Powell’s remarks add some additional color about officials’ thinking around the timing of the first rate cut, bolstering the idea that such a move could come in the next few months.
Two-year Treasury yields fell following Powell’s comment, while traders boosted bets on a June rate cut.
Powell repeated his testimony from Wednesday that it would likely be appropriate to cut interest rates “at some point this year,” but made clear officials are not ready yet. Policymakers need more evidence that inflation is heading sustainably to the central bank’s 2% goal before acting, he said.
After raising the benchmark federal funds rate more than five percentage points starting in March 2022, the Fed has held interest rates at a two-decade high since July. Against a backdrop of strong job growth and January jump in prices, officials have repeatedly emphasized they’re in no rush to lower borrowing costs.
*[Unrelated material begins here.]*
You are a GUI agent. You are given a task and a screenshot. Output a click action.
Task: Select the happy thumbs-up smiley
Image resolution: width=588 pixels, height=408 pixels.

In December, the committee penciled in three interest rate cuts for this year, but Fed officials will update their forecasts at the March 19-20 meeting.
The Fed chief was on Capitol Hill for the second of two days of his semiannual monetary policy testimony.
Powell’s European counterpart Christine Lagarde offered more specific guidance Thursday, indicating the European Central Bank may be in a position to lower rates in June. Fresh forecasts show inflation hitting the ECB’s 2% goal in 2025, but Lagarde said she and her colleagues aren’t “sufficiently confident” to start cutting yet.
“We clearly need more evidence, more detail,” the ECB president told reporters in Frankfurt, after policymakers left the deposit rate unchanged for a fourth straight meeting. “We will know a little more in April, but we will know a lot more in June.”
This article was provided by Bloomberg News.